EXERCISE DESCRIPTION: Rewrite the data below, replacing "plus icon" with "add button" and leaving everything else unchanged.

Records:
________________________________________

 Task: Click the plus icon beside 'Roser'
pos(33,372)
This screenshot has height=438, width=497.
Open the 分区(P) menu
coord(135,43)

________________________________________

ANSWER TO THE EXERCISE:
 Task: Click the add button beside 'Roser'
pos(33,372)
This screenshot has height=438, width=497.
Open the 分区(P) menu
coord(135,43)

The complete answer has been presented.